Readable feasts: Sirocco, fabulous flavours from the East

Eastern flavours make Western dishes exciting in this new cookbook, the marriage of Sabrina Ghayour’s Persian heritage and British upbringing.

Sirocco cook book

Source: Hachette Australia

What is a sirocco?

If the striking cover of Sabrina Ghayour’s new book Sirocco doesn’t lure you in, and have you dreaming of fragrant spice markets and exotic locales, the first line ought to. It begins with a definition of sirocco: “a hot dry wind blowing from east to west, sometimes described as warm, spicy and sultry.”

Technically, a sirocco blows from the south, carrying hot and humid air from northern Africa across the Mediterranean Sea, but don’t let that stop you getting swept away.

Sabrina Ghayour is a celebrated cook and food writer, born in Iran but raised in England. Her first cookbook, the award-winning Persiana, was a more traditional take on Persian and Middle Eastern cookery.
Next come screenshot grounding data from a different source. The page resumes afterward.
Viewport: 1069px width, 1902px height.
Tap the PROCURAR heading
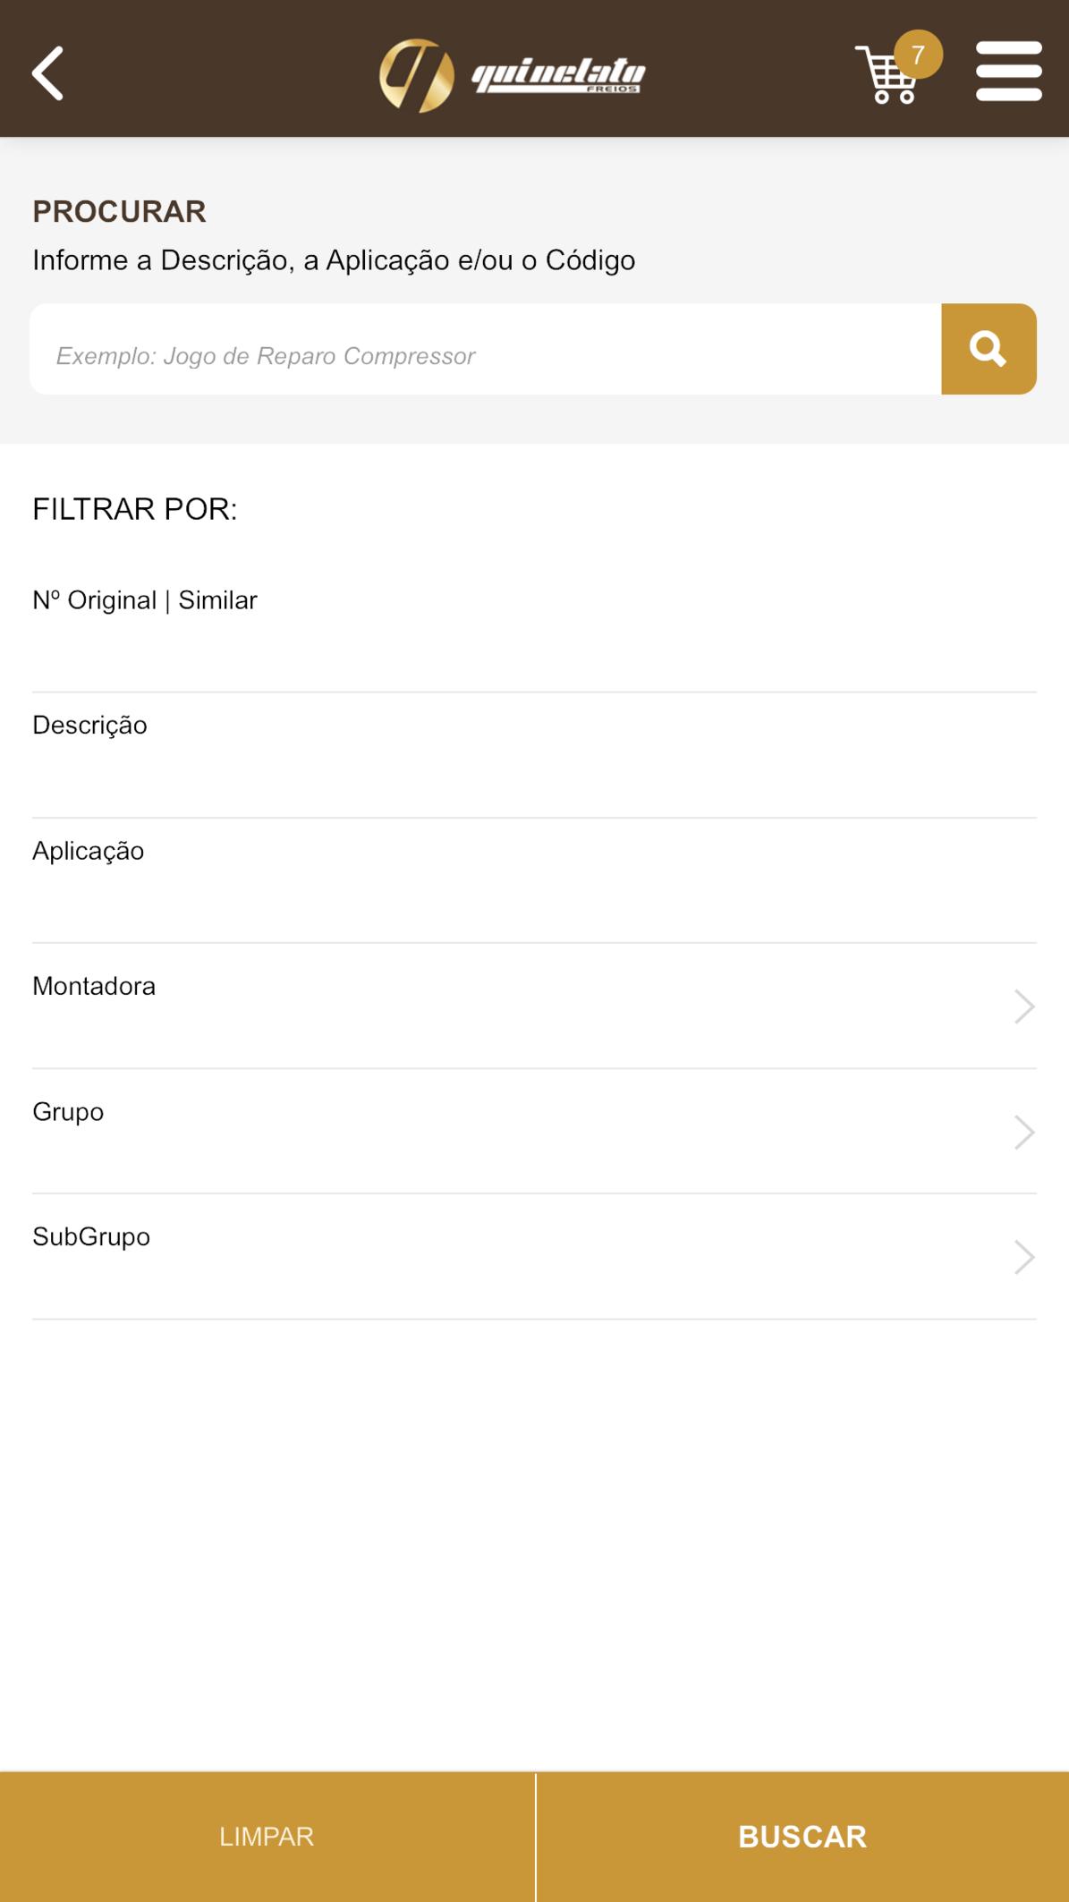(x=119, y=212)
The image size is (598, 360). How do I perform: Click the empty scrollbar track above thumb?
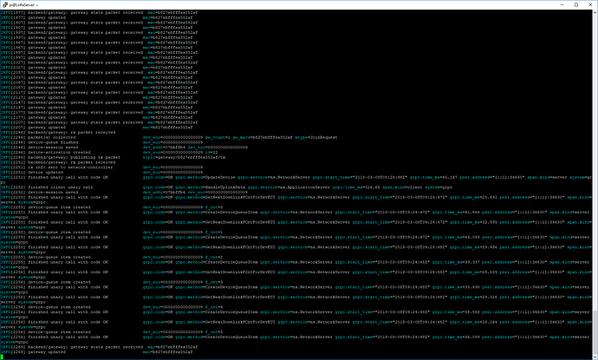tap(595, 162)

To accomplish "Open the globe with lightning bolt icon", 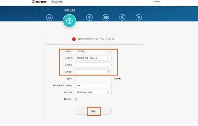I will 106,17.
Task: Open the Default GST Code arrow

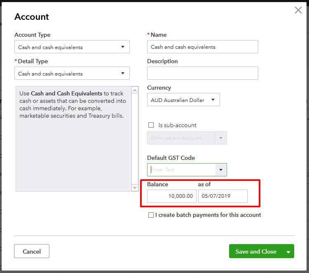Action: coord(221,170)
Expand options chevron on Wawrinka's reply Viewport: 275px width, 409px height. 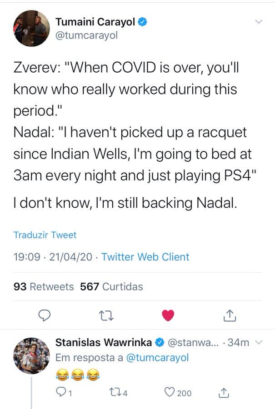[259, 342]
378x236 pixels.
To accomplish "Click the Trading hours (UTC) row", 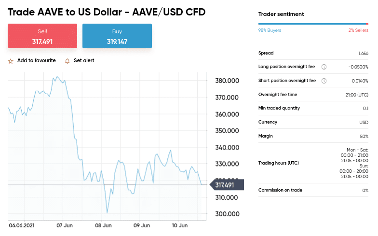I will [x=279, y=163].
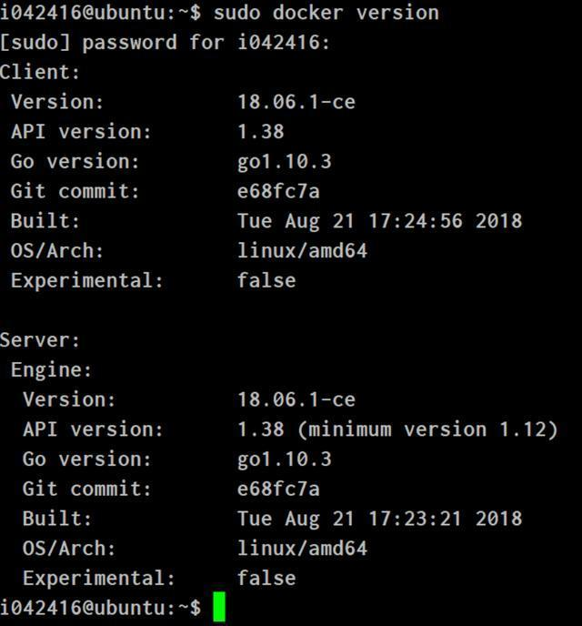Click the Client build date ending 17:24:56 2018
The height and width of the screenshot is (626, 582).
point(380,222)
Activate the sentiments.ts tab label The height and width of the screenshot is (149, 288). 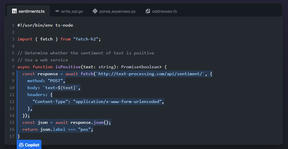point(31,12)
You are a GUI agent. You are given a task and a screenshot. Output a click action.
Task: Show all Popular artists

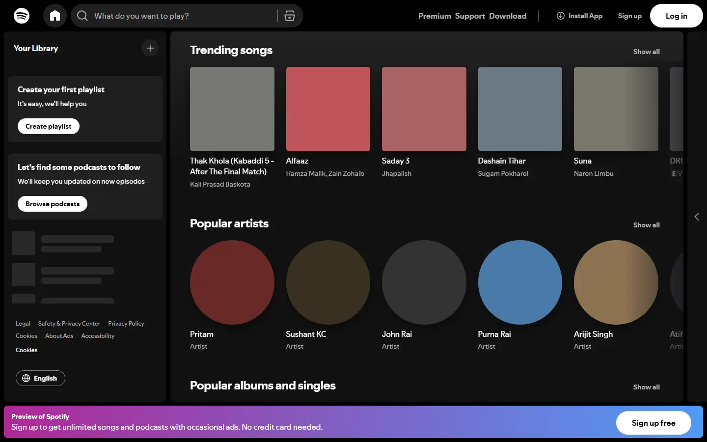click(646, 225)
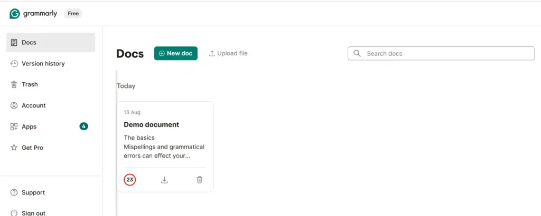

In that book, she sought to demystify Middle Eastern cuisine, with recipes that were authentic yet accessible for the home cook.

In Sirocco, she takes the natural next step: bringing Middle Eastern flavours and concepts into Western-style dishes, adding a little bit of colour to your cooking repertoire.

 

Don’t be put off by ‘fusion’ cooking

Clumsy, forced attempts at blending two cuisines have given fusion cooking a bad name, but not all fusion is bad. Eastern and Western cooking traditions have been blurred and mingled and borrowed for millenniums.

Ask any migrant community and they’ll tell you how they add little touches of home to the Western dishes that they make. It’s simply a matter of cooking with the ingredients you’ve got in your pantry, the organic product of living in two worlds. From that deep familiarity with the ingredients you’ve grown up with, comes an easy creativity.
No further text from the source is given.